見出し画像

鱗姫

 ぼくの傍にはいつも鱗姫が居る。
 家に居る時は、江戸風の金魚鉢の中で、うとうとと微睡んでいる。出掛ける時には、シャツの胸ポケットの中にもぐり込む。彼女は、そこから観る外界の景色が、殊の外好きなようだった。
 小さな鮒くらいの鱗姫。
 青白い肌で、首半分下からは、鱗で覆われている。唇だけ、ぽっちりと淡い紅色をしていた。
 この生きものは、死んだ旧友から譲り受けた。
 具合が悪いと聞いて、彼の下宿を久し振りに訊ねた時のことである。彼の容体は思ったより悪く、荒紙のような顔色と肌をして、「やあ」と力なく上げた手は、枯れた木の枝かと思えるほどであった。
 そして彼は、すがるように云った。
「行島、おれはもう永くない。重い病いに冒されている。医者も見放した。だから、これをみてやってくれ。おれにとって大切なモノはこれだけだ。おれが死んだ後、これが寄る辺なく干涸びてゆくと思うと、死ぬに死に切れない」
 ——頼めるのは、行島、おまえだけだ。
 彼が指差した小さな水槽の中には、奇妙な魚が這入っていた。よくよく見ると、何やらお伽噺に出て来る人魚のように見える。
「これは、なんだ?」
 思わずわたしは彼に訊ねた。彼は疲れたのか、気力が果てたのか、何も云わなかった。その面持ちは、透明と謂うよりは薄く曇った窓ガラスのようで、思うように向こうが見えず、鬱々した気持ちばかりが募っている。そこには死の気配しか漂わず、わたしはそれを払い退けたいと、目を逸らしていた。

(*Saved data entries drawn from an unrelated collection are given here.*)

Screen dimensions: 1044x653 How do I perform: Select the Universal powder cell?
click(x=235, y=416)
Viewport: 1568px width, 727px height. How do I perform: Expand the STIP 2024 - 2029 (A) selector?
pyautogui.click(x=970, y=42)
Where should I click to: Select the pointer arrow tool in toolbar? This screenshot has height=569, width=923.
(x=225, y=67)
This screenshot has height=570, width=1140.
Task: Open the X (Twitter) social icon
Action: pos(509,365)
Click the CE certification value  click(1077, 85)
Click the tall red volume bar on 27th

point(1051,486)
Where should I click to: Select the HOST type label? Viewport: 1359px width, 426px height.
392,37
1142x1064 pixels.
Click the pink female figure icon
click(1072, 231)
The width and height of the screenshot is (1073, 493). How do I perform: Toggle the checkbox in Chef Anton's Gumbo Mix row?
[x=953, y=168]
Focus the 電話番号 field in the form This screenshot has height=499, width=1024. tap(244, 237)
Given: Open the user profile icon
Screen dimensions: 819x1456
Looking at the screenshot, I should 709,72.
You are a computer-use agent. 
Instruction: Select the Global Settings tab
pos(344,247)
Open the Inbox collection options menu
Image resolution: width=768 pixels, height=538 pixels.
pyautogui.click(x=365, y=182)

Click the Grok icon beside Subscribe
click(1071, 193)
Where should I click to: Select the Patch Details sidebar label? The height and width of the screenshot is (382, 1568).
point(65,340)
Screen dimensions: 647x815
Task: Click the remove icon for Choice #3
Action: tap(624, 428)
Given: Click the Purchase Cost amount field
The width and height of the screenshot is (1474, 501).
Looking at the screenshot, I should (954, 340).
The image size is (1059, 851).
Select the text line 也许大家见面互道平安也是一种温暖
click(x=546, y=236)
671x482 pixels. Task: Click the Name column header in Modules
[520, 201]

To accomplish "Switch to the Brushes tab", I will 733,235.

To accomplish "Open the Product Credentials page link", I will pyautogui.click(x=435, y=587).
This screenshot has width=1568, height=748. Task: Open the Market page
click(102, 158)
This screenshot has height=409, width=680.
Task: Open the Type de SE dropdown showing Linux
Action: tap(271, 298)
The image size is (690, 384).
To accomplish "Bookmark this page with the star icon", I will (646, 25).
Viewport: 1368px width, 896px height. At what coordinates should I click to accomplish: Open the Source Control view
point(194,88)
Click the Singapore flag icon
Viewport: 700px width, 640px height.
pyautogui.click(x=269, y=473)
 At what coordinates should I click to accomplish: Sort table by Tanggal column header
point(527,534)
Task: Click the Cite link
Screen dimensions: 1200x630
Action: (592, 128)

 青白い顔色をした友人が向ける視線の向こうには、古くさい江戸風の金魚鉢の中で、踞るように水草の中に隠れている。彼のガラス玉のような瞳は、煮詰めた砂糖のようにとろりと取り留めもなく、甘くて、それでいて空虚で、要するにそれは、死に「トリツカレタ」情熱であった。
 彼が指示した「それ」は、所謂「人魚」である。下半身が魚で、上半身は人間の女体である。丈は三寸ほどで、とても小さい。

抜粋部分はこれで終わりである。